Pixel coordinate grounding data
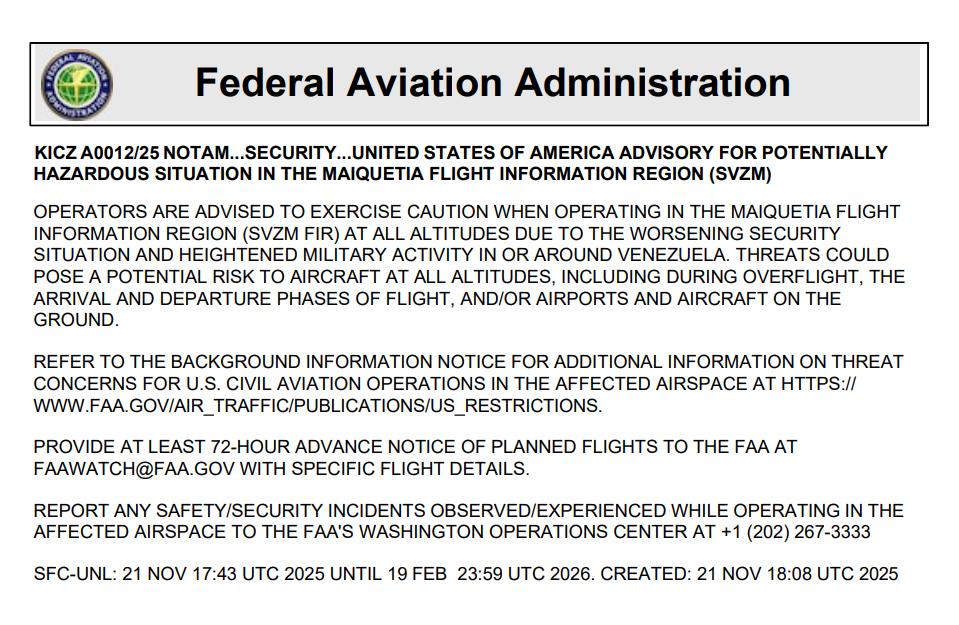Click the phone number +1 (202) 267-3333
The width and height of the screenshot is (959, 625).
tap(795, 532)
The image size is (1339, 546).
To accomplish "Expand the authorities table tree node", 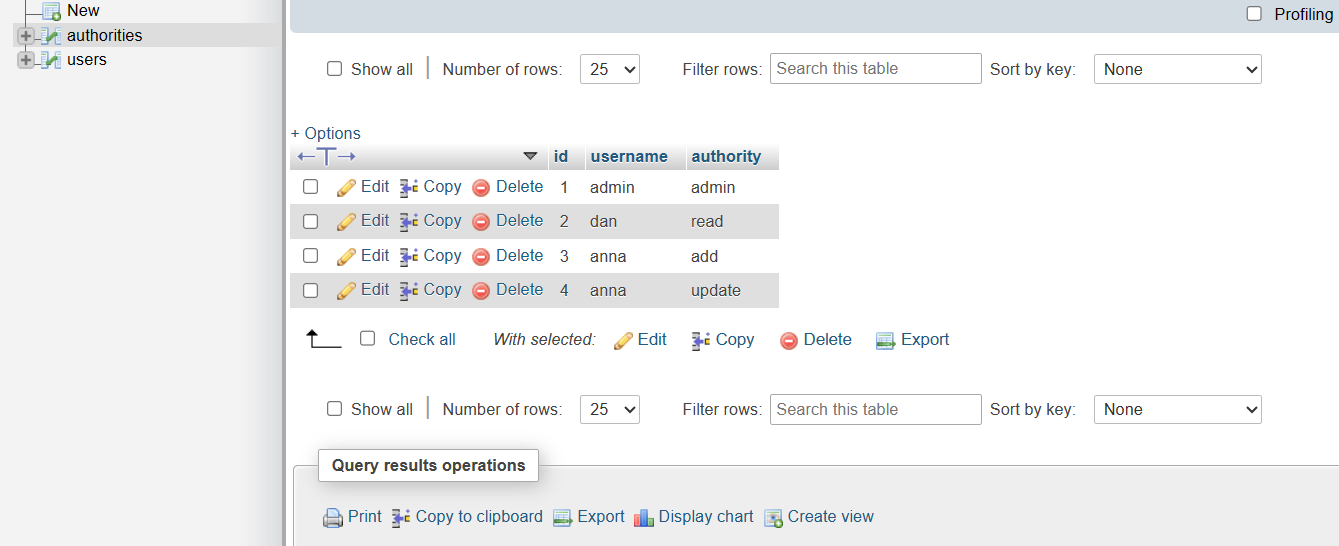I will pyautogui.click(x=25, y=36).
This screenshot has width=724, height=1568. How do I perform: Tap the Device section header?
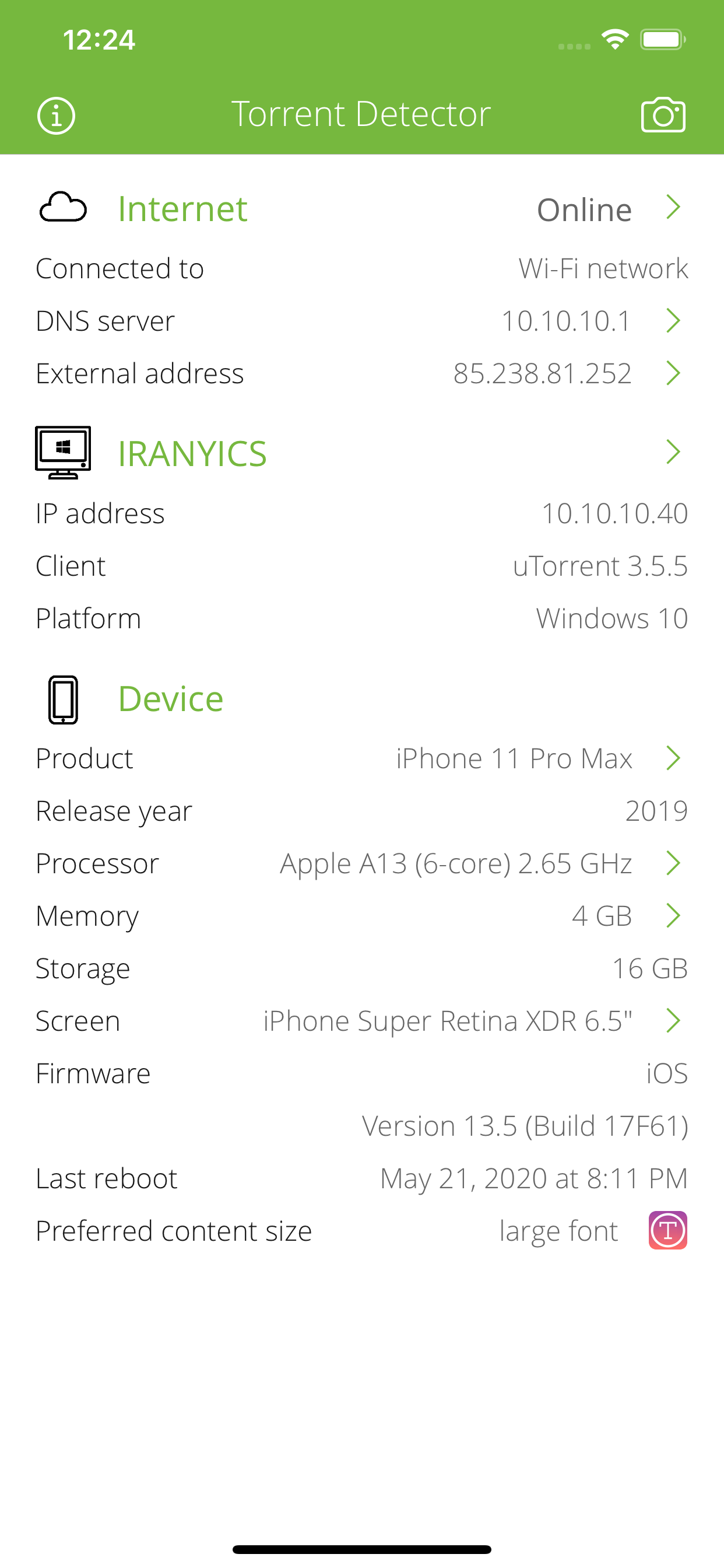point(171,699)
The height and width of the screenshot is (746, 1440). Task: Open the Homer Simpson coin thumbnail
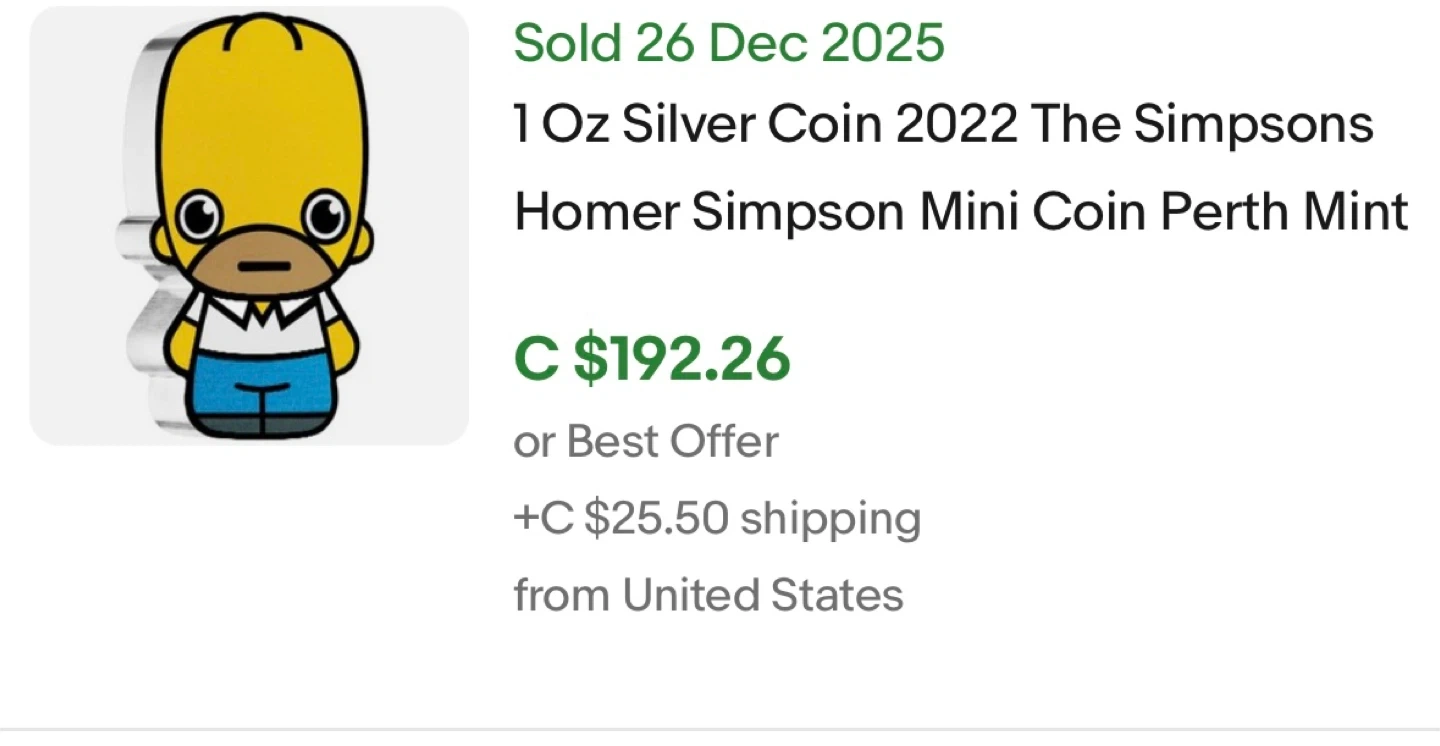pyautogui.click(x=249, y=226)
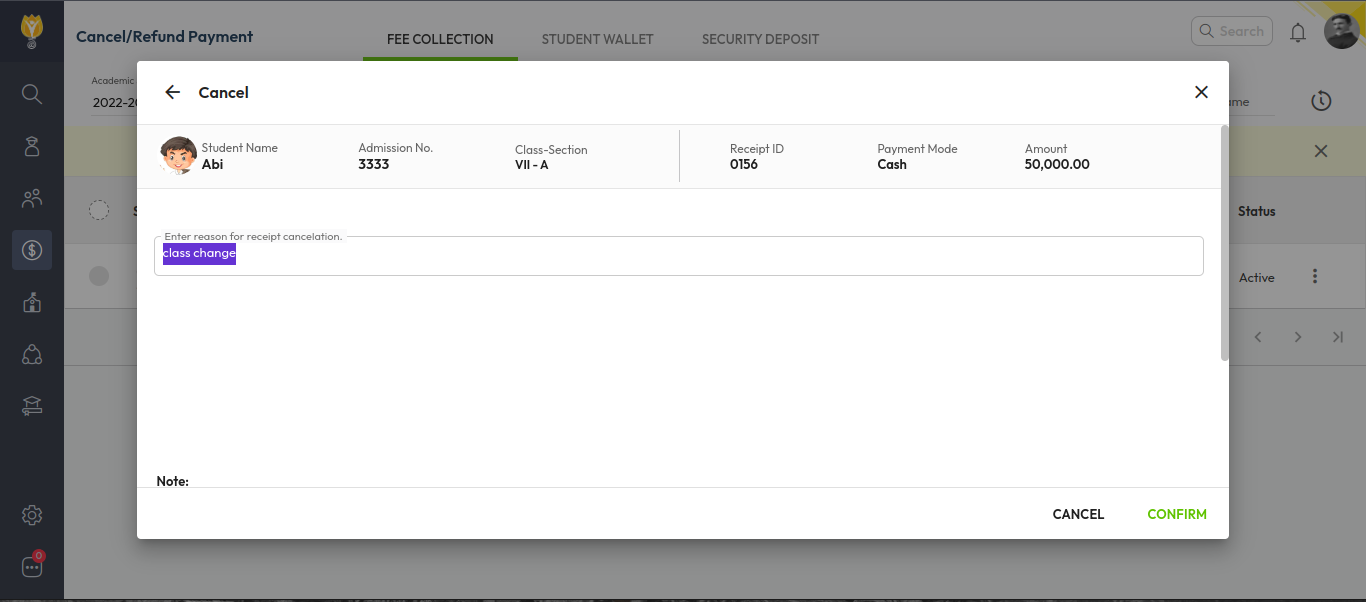Screen dimensions: 1366x602
Task: Click the student graduate icon in sidebar
Action: (x=32, y=146)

Exercise prompt.
Could you return each line, unchanged, from the line containing "The height and" through the last line of the entries above, leaving out the pictures?

Response.
The height and width of the screenshot is (746, 1440). Task: Open the Homer Simpson coin thumbnail
pyautogui.click(x=249, y=226)
Screen dimensions: 1366x602
Task: Click the student graduate icon in sidebar
Action: (x=32, y=146)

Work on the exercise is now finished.